Setting up Content Filters
|Stefan||09/01/2016 07:10 am|
I'm trying to download a website and skip (don't save) the files that contain these two strings:
<TITLE>302 File moved</TITLE>
I've set the "Content Filters" dialogue in Project Properties like this:
-- Text keywords
Keywords: "<title> 404" "<TITLE>302 File moved</TITLE>"
Search for all keywords: checked
Search inside HTML tags: checked
-- When keywords are not found in the page
Save these pages: checked
All the other checkboxes are left unchecked.
My assumption is that works like this:
1) Page is downloaded
2) Parser searches for "<title> 404" and "<TITLE>302 File moved</TITLE>"
3) If none of these is found, page is saved, otherwise it's discarded
However, even with these settings, the pages containing "<TITLE>302 File moved</TITLE>" are still saved, so I guess it works in a different way. Can you please help me with finding out where my settings are wrong?

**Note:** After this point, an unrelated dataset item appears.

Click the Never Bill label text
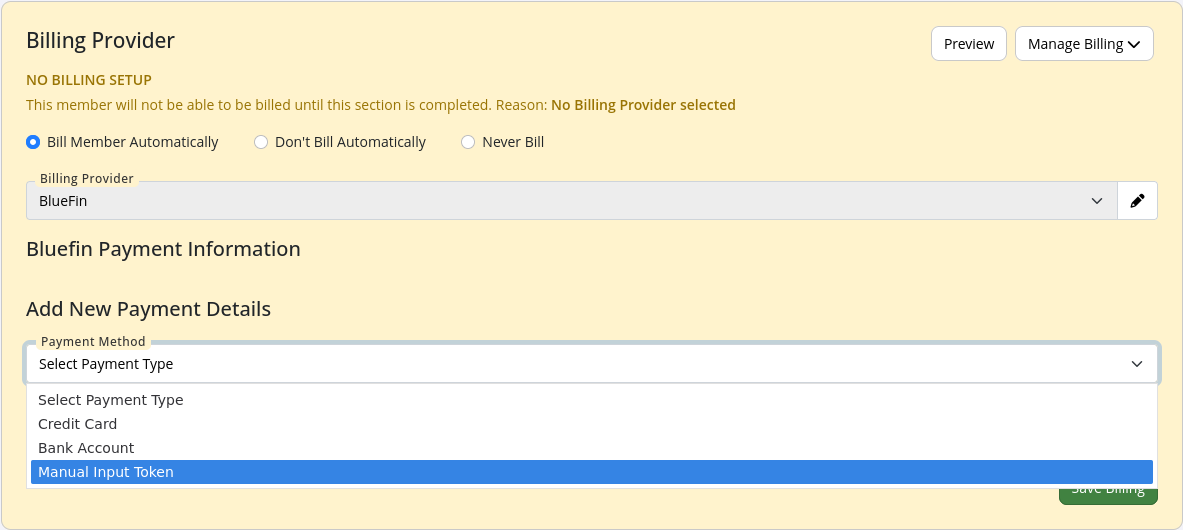 (x=513, y=142)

|Oleg Chernavin||09/01/2016 07:13 am|
You need to uncheck the Search for all keywords box. Because when it is checked, Offline Explorer requires both of these words to be present in a single web page. And as I understand, only one of these lines can be in a web page.
So, it is either 302 or 404.
Would this work?
|Stefan||09/01/2016 11:00 am|
|Thank you Oleg, I'll try it out.
However, I find this dialogue (especially the "Search for all keywords" option) counter-intuitive from the user standpoint. I'll try to explain.
Let's say I have two strings that I want to filter out. So I put them in the "Keywords" field and then check "Search for all keywords", because that's what I want to do - search for all of them and only do the action if none is found. Then I go to "When keywords are not found in a page" and check "Save these pages".
So in my thinking, I checked the options that mean "search for all keywords and when none of them is found, save page". However, it doesn't work that way, which might be slightly confusing.
I think it would be way more intuitive if there were two separate checkboxes - "Only apply when all keywords are found" in "When keywords are found in a page" and "Only apply when none of the keywords are found" in "When keywords are not found in a page".
Or, even better, a radio buttons to switch between logical AND and logical OR - so it would be possible to choose between "Only when all keywords are found" and "When at least one keyword is found" in "When keywords are found in a page" and between "Only when none of the keywords are found" and "When at least one keyword is not found" in "When keywords are not found in a page".
That way, it would be easy to understand what the filter logic is going to do and how it will apply the rules.
Just a suggestion :)
Thanks again for helping me out.
|Oleg Chernavin||09/26/2016 07:08 pm|
|Yes, I like that it gives more logic and flexibility.
I added these options. Can you please take a look at the updated version:
Please let me know if it is OK or anything should be improved/fixed. Thank you!